PUBLISHED: 09:41 28 September 2012

On his arrival at Holkham Hall Crown Prince Haakon of Norway was greeted by pupils from Alderman Peel High School. Picture: Ian Burt

On his arrival at Holkham Hall Crown Prince Haakon of Norway was greeted by pupils from Alderman Peel High School. Picture: Ian Burt

Archant © 2012

A Norwegian prince who was at the Holkham Estate yesterday to officially open a £1bn wind farm off the north Norfolk coast described the project as an example of how Britain is a world leader in wind energy.

Prince Haakon was a special guest at a ceremony to mark the completion of the 88-turbine Sheringham Shoal Offshore Wind Farm, located between 10 and 13 miles north of Sheringham.

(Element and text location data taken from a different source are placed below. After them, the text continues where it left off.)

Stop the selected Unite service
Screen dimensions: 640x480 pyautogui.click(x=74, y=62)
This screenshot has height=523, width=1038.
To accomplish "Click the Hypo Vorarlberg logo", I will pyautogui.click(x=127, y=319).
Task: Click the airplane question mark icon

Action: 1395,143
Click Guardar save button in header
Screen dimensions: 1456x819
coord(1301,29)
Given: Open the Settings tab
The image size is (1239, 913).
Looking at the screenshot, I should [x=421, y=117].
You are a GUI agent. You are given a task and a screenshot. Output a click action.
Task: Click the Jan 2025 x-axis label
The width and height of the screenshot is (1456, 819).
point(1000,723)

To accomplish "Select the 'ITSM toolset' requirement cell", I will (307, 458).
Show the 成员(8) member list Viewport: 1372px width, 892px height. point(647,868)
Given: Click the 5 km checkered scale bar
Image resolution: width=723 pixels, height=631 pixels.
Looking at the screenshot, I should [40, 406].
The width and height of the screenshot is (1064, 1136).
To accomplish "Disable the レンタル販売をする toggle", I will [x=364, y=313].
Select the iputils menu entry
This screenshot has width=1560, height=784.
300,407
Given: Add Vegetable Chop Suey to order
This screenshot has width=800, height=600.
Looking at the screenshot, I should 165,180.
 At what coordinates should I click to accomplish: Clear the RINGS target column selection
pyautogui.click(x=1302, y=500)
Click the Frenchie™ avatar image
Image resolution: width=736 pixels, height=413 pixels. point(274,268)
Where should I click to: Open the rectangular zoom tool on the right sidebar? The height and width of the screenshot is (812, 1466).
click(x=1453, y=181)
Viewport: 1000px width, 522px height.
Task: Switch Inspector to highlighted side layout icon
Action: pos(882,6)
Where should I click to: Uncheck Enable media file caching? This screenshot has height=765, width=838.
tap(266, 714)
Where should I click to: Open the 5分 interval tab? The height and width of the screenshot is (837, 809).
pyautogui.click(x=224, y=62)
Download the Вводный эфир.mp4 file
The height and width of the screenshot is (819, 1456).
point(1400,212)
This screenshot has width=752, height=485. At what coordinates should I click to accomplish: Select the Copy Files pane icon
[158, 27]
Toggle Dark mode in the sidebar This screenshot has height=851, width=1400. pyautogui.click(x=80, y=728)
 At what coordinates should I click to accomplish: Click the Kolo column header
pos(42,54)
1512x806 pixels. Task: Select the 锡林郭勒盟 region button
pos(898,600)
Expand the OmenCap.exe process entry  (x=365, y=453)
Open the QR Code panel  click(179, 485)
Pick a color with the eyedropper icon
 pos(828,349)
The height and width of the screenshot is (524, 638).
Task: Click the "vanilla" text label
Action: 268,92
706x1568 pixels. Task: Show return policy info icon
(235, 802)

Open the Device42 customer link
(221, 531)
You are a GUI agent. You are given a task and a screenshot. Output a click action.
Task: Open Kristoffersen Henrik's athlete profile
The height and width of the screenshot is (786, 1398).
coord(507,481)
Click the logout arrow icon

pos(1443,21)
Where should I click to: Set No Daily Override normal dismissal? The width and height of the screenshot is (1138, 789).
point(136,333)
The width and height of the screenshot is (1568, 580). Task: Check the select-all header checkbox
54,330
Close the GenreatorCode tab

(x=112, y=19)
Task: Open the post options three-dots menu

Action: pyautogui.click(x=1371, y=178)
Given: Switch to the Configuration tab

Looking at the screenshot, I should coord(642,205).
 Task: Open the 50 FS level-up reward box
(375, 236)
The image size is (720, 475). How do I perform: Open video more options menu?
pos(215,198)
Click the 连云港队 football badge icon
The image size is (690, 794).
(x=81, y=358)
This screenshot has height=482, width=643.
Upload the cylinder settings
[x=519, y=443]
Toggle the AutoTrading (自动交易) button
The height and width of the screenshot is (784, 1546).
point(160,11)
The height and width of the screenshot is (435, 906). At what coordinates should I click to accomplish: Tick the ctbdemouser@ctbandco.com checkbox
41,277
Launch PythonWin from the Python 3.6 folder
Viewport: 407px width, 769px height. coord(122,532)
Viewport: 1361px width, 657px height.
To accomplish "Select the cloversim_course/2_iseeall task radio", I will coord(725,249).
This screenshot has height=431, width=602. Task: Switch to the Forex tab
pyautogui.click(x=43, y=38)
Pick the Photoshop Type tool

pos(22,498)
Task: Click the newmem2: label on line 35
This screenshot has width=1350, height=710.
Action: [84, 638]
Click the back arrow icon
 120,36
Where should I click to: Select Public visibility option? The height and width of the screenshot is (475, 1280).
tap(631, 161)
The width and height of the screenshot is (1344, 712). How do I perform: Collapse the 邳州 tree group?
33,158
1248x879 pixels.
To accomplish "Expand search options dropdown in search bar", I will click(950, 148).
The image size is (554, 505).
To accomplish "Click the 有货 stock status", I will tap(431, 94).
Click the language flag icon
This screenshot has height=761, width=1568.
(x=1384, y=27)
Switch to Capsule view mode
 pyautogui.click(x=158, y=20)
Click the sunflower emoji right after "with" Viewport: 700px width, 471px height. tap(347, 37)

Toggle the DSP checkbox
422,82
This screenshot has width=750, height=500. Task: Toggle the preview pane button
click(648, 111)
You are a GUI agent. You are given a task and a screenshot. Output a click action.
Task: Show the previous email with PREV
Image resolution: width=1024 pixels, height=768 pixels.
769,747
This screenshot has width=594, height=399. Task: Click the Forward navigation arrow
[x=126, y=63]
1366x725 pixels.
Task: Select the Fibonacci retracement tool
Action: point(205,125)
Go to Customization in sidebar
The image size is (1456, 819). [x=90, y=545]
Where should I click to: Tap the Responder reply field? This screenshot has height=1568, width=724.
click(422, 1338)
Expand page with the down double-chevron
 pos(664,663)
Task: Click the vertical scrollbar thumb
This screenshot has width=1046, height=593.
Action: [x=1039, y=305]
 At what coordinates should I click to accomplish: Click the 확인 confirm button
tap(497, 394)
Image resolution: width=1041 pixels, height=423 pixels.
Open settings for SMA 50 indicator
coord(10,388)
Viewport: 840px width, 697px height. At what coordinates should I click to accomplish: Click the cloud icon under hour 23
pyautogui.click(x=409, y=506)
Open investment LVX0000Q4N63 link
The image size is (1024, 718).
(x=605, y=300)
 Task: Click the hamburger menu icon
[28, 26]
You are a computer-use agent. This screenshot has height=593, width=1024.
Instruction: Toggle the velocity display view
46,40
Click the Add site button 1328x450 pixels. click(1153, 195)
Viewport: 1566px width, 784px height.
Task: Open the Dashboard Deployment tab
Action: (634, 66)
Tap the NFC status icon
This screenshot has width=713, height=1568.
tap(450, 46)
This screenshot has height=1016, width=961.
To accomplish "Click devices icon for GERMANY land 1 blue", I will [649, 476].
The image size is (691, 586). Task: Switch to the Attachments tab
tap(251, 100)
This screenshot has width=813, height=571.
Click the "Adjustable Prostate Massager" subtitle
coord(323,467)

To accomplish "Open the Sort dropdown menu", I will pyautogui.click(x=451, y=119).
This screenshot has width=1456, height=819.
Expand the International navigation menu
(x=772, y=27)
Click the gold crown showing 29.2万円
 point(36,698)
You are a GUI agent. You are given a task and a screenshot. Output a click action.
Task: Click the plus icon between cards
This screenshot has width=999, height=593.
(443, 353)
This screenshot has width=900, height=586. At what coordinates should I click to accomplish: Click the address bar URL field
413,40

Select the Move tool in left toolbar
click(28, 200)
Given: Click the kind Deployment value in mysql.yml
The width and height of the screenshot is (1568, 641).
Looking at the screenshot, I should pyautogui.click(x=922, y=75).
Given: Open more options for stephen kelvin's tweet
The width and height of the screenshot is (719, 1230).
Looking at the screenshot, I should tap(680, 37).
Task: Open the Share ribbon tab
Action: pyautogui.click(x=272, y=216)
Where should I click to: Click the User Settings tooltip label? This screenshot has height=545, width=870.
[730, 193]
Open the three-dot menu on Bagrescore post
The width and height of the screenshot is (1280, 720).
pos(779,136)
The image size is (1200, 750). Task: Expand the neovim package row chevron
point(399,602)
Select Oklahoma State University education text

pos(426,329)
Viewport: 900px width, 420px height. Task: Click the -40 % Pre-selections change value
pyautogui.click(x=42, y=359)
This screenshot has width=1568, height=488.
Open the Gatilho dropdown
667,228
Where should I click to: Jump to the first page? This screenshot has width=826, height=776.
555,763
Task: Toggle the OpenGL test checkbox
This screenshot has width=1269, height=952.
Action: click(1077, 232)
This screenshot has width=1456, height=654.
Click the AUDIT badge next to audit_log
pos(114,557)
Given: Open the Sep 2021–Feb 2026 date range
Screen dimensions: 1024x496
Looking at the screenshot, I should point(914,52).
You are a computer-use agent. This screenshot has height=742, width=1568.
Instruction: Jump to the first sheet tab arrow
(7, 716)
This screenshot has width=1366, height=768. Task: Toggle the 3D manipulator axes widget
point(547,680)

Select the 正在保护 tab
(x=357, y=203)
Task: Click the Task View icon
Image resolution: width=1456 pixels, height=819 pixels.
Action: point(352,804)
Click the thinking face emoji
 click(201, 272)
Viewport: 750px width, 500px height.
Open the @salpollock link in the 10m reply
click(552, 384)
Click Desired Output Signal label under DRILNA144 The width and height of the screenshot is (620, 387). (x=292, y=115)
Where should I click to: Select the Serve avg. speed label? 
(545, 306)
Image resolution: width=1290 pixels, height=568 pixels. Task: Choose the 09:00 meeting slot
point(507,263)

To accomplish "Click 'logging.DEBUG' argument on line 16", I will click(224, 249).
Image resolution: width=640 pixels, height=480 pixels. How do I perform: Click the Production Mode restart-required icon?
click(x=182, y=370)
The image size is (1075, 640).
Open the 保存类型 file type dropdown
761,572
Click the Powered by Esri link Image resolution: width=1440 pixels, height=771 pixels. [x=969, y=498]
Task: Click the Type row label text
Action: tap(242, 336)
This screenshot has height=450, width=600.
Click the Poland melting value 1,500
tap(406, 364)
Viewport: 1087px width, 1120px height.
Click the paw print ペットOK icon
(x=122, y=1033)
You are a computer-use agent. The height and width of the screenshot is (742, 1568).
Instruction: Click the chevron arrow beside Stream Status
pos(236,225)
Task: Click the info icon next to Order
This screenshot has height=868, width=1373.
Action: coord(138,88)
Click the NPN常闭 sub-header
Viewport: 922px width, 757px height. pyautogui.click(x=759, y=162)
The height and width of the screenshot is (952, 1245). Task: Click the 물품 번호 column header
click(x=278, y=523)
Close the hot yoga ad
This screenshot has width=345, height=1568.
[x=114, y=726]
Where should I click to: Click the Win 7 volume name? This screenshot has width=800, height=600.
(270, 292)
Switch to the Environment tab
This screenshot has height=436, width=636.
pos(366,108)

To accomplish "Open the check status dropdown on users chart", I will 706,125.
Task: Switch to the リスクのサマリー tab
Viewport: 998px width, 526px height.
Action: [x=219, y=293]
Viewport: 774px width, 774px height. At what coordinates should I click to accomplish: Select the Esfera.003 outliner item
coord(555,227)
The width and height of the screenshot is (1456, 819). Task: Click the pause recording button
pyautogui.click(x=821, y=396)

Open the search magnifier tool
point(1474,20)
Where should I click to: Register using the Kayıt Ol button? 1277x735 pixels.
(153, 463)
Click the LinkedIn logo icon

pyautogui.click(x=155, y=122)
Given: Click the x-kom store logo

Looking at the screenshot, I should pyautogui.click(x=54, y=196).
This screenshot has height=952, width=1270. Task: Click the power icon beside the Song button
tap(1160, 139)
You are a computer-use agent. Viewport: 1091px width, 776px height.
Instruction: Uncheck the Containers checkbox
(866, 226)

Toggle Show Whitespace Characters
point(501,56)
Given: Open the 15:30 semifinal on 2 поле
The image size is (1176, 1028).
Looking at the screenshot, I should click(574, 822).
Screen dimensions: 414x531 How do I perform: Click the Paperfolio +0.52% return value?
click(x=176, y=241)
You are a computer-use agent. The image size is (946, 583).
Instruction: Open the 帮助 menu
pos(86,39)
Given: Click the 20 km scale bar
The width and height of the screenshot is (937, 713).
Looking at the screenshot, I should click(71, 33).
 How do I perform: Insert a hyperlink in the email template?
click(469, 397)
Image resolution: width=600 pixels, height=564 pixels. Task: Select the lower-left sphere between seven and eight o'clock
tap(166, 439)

He was joined by UK energy and climate change secretary Ed Davey, Norwegian ministers, chief executives of Statoil and Statkraft, the Norwegian energy companies which own the wind farm through the joint venture company Scira Offshore Energy, Scira general manager Einar Strømsvåg and local dignitaries including North Norfolk MP Norman Lamb, North Norfolk District Council chief executive Sheila Oxtoby and Wells harbour master Robert Smith.

The prince arrived in a helicopter and was welcomed to Holkham by students from Alderman peel High School, in Wells. Musicians from the school, Maddie Yarham, Alice Eade and Archie Bonham, performed for him and the other guests.

Prince Haakon said: “Norway and Britain have a long-standing relationship in several areas and Sheringham Shoal is an extension of this. It has involved two of Norway’s largest companies and has created many jobs for people in Norfolk. It is a significant step forward in reaching the UK’s ambitious renewable energy targets and is an example of how Britain is a world leader in moving forward wind energy.”

Critics of offshore wind farms point how the industry is heavily subsidised by the government in a time of economic crisis.

Mr Davey said: “I don’t see a distinction between renewable energy and economic growth; the two go together. We should seize these opportunities. Those people who think climate change is something for the good times only are very badly advised. Investing on offshore energy is the right thing for the government to do and I am very positive about the ability to cut costs down as this industry develops in the future.”